*RECORD SET*.
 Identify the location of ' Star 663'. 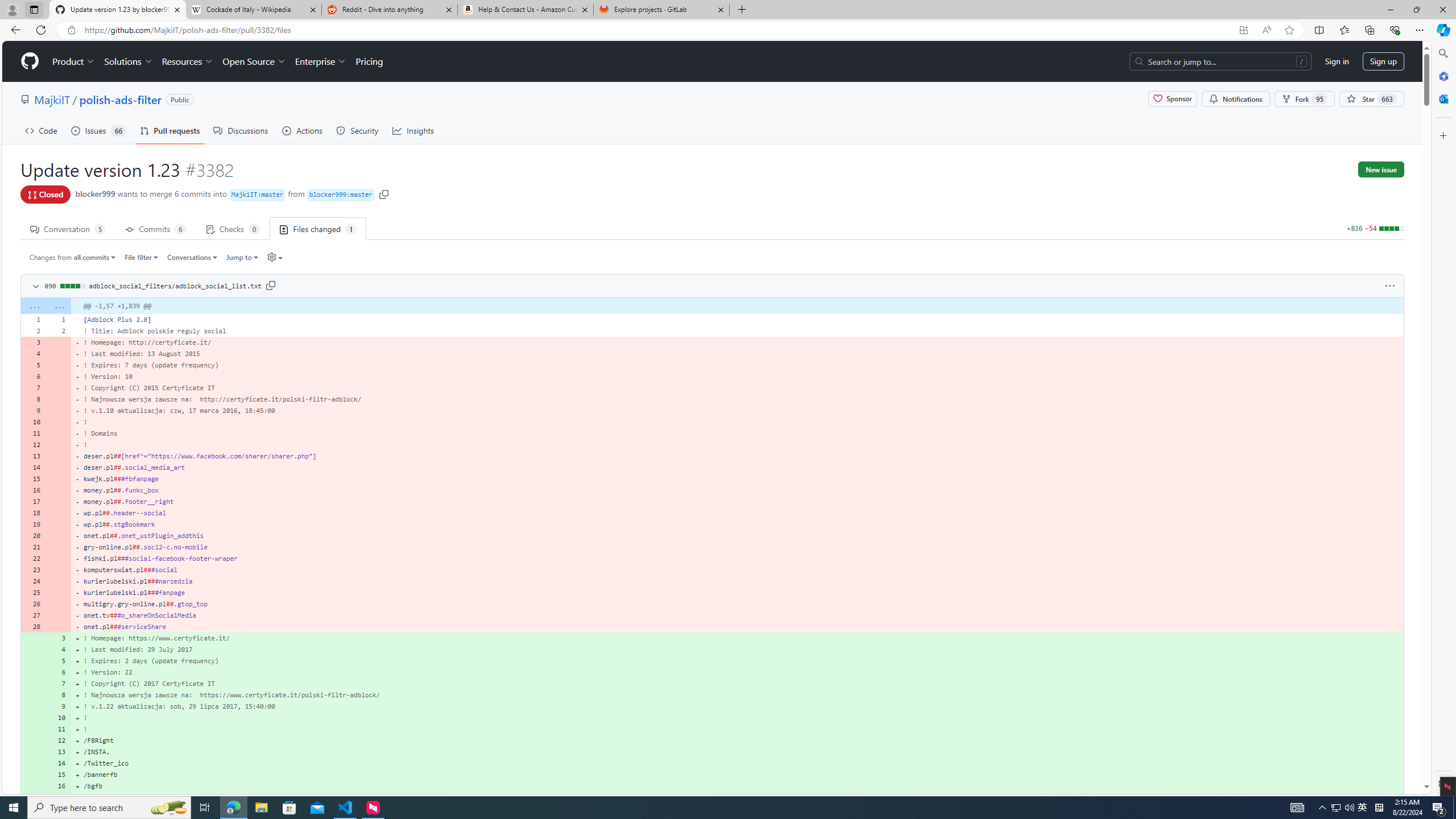
(1371, 98).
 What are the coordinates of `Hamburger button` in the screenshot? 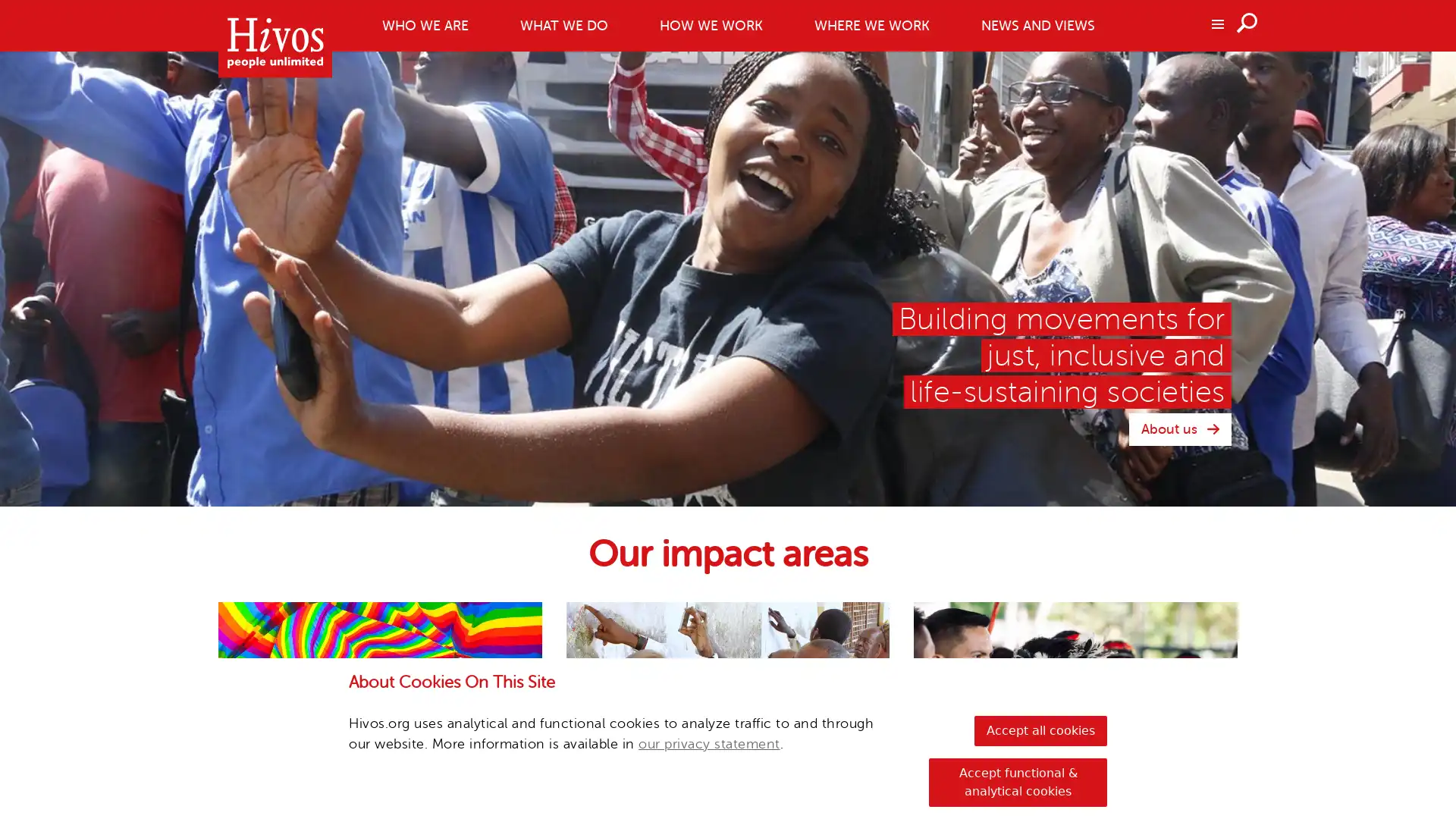 It's located at (1216, 23).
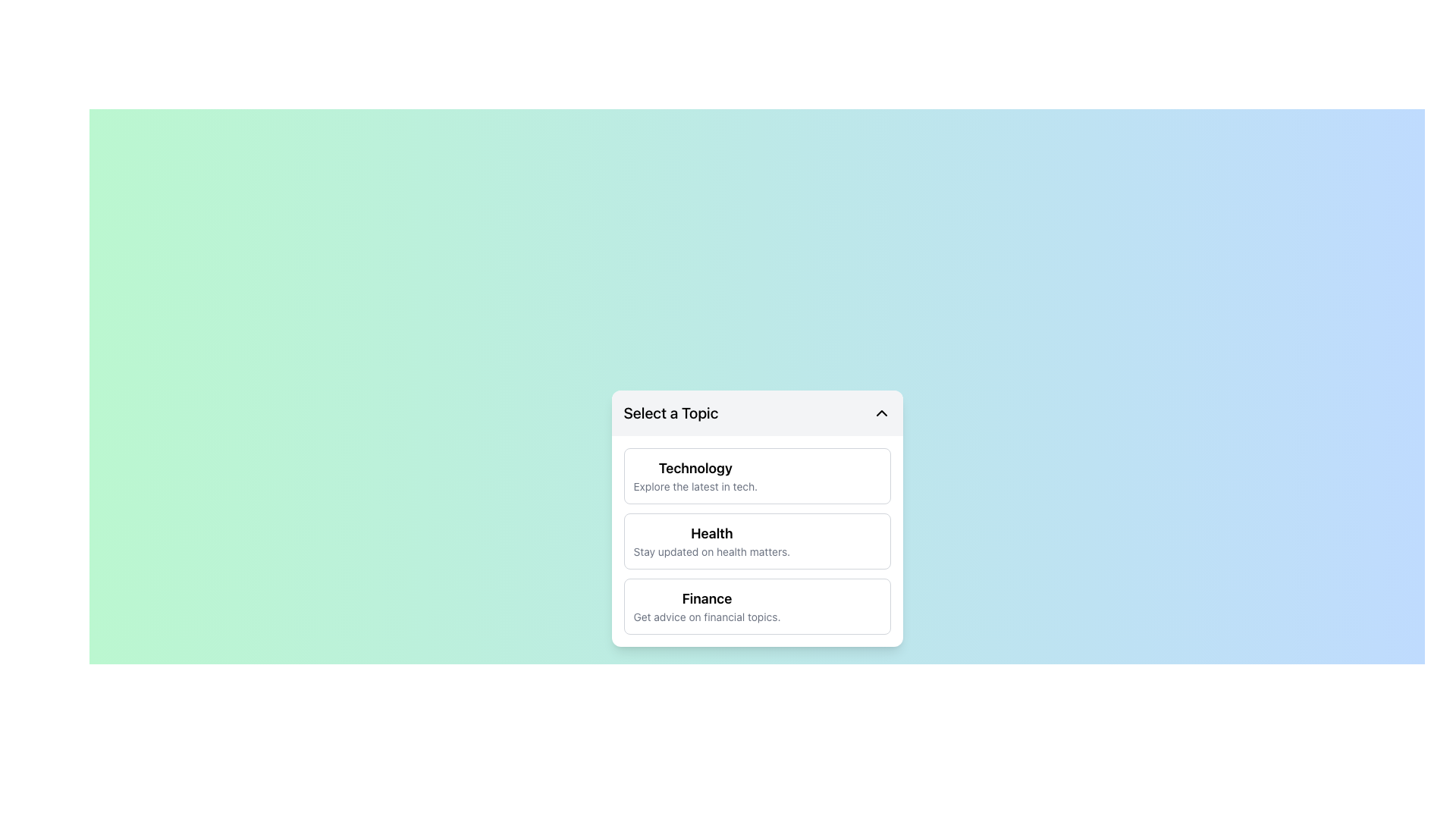  I want to click on the 'Finance' selectable card, which is the third item in a vertical list of cards, so click(757, 605).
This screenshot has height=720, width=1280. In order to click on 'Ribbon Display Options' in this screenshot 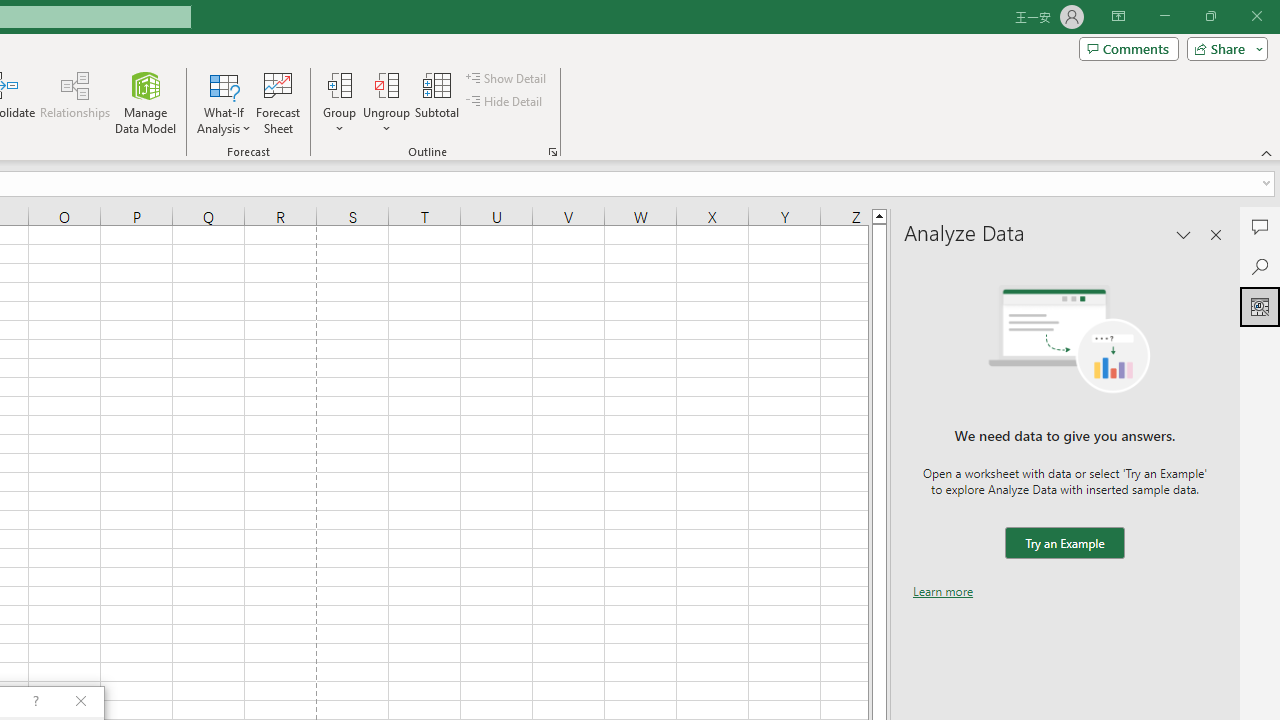, I will do `click(1117, 16)`.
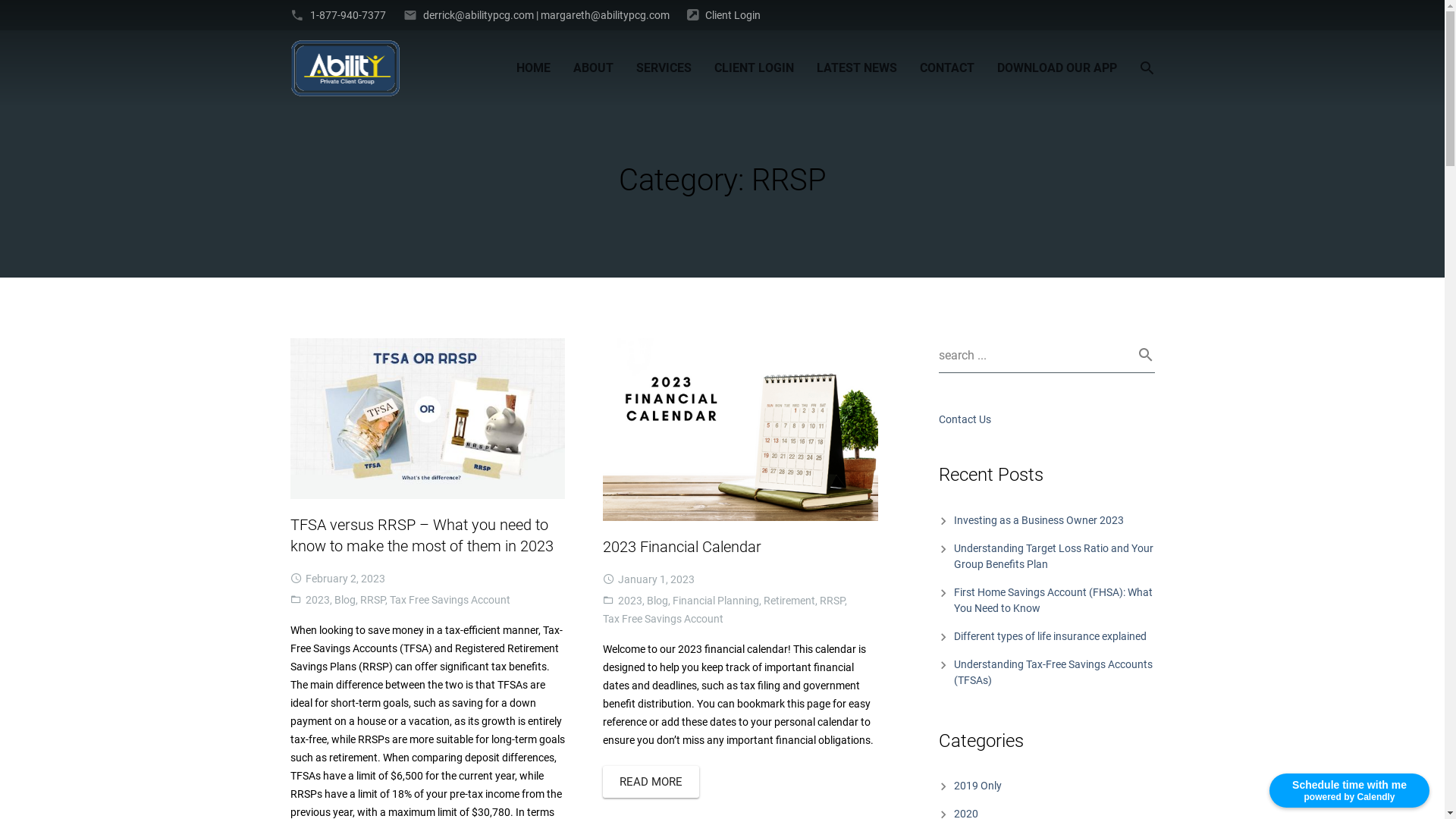  What do you see at coordinates (856, 67) in the screenshot?
I see `'LATEST NEWS'` at bounding box center [856, 67].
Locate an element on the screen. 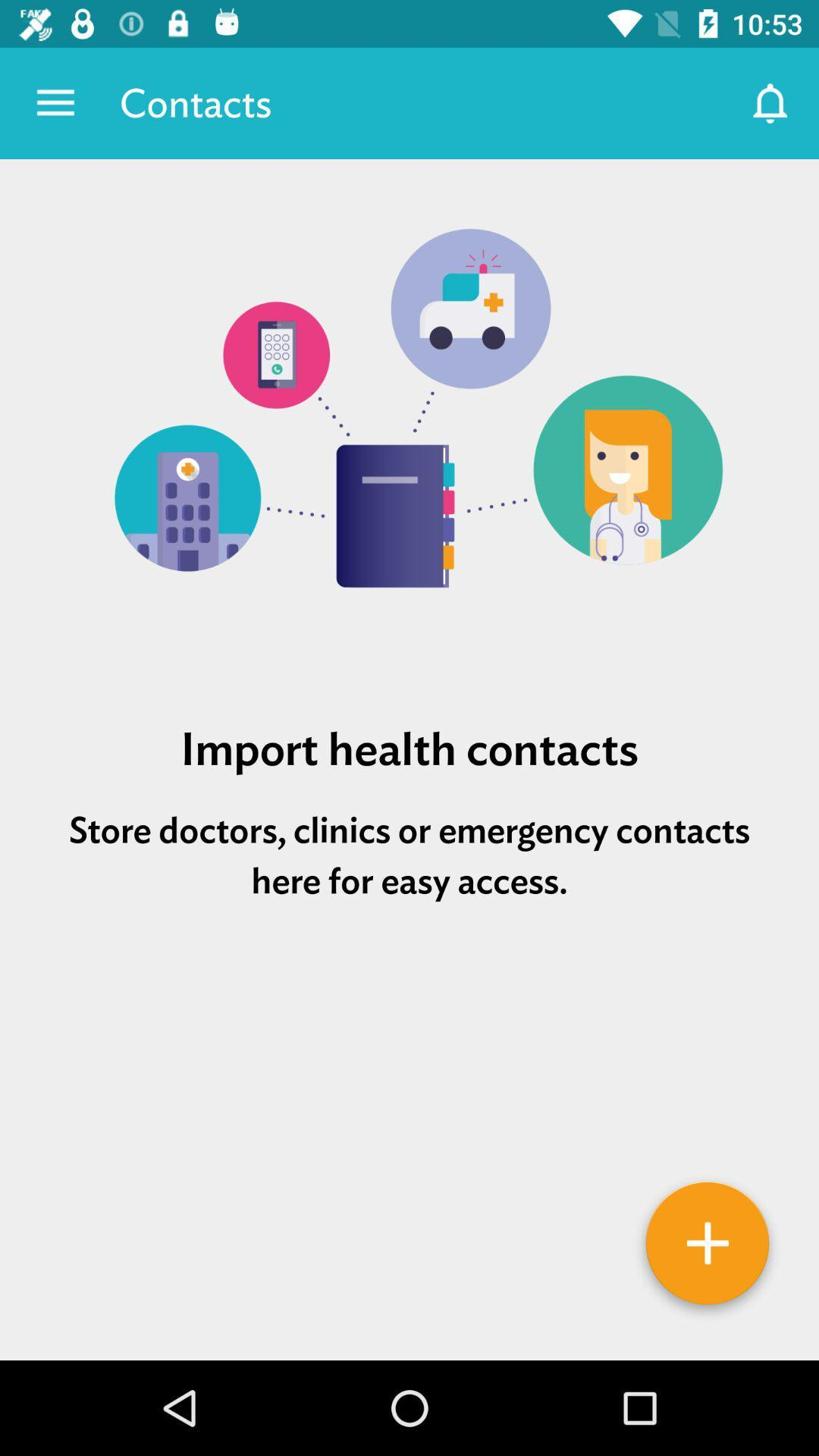  the item below import health contacts item is located at coordinates (410, 855).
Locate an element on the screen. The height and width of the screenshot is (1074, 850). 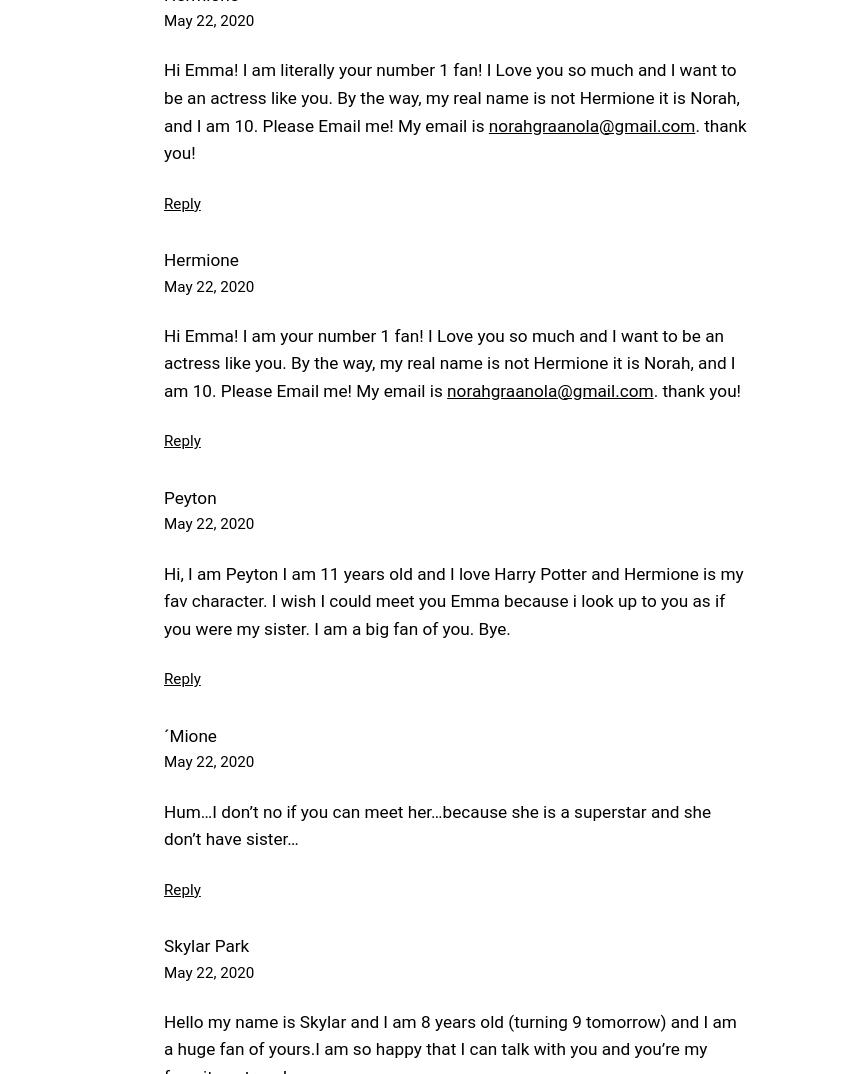
'Hi Emma! I am your number 1 fan! I Love you so much and I want to be an actress like you. By the way, my real name is not Hermione it is Norah, and I am 10. Please Email me! My email is' is located at coordinates (448, 361).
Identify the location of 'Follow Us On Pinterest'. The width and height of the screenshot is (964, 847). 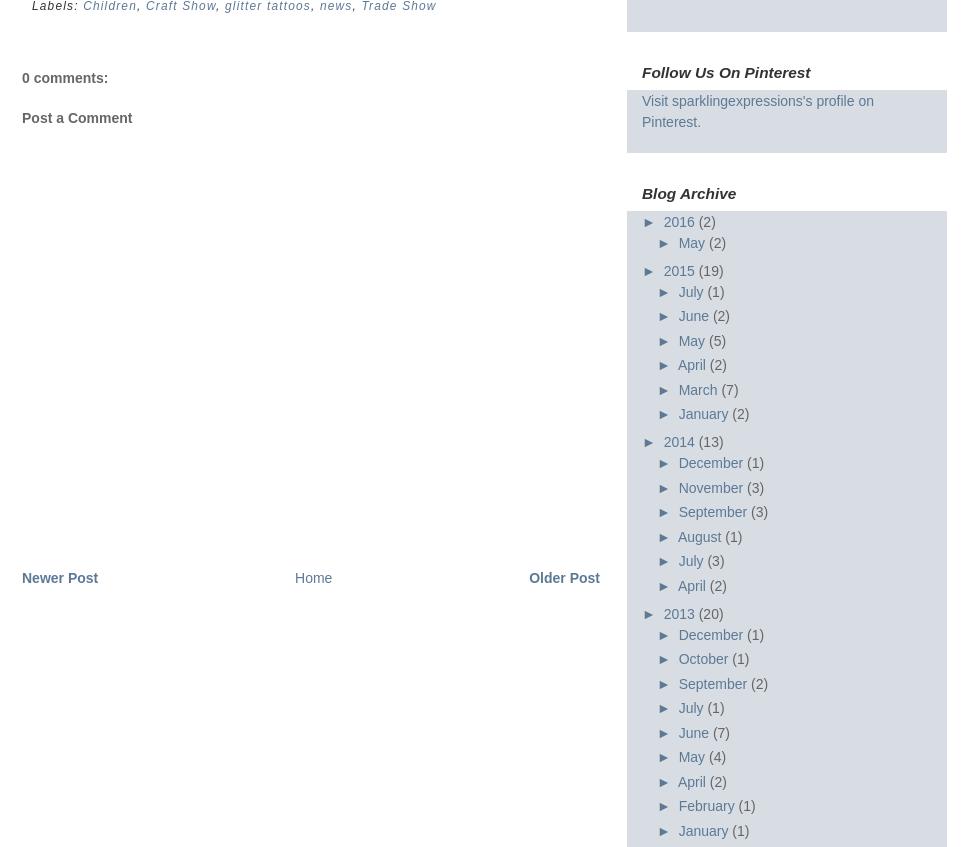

*EXERCISE AIM*.
Reproduce the data word for word, beginning at the line that contains "Locate an element on the screen. The" and stopping after the last line of the data. Leave the pictures out.

*COMPLETED EXERCISE*.
Locate an element on the screen. The height and width of the screenshot is (1074, 850). 
'Hi Emma! I am your number 1 fan! I Love you so much and I want to be an actress like you. By the way, my real name is not Hermione it is Norah, and I am 10. Please Email me! My email is' is located at coordinates (448, 361).
Identify the location of 'Follow Us On Pinterest'. The width and height of the screenshot is (964, 847). 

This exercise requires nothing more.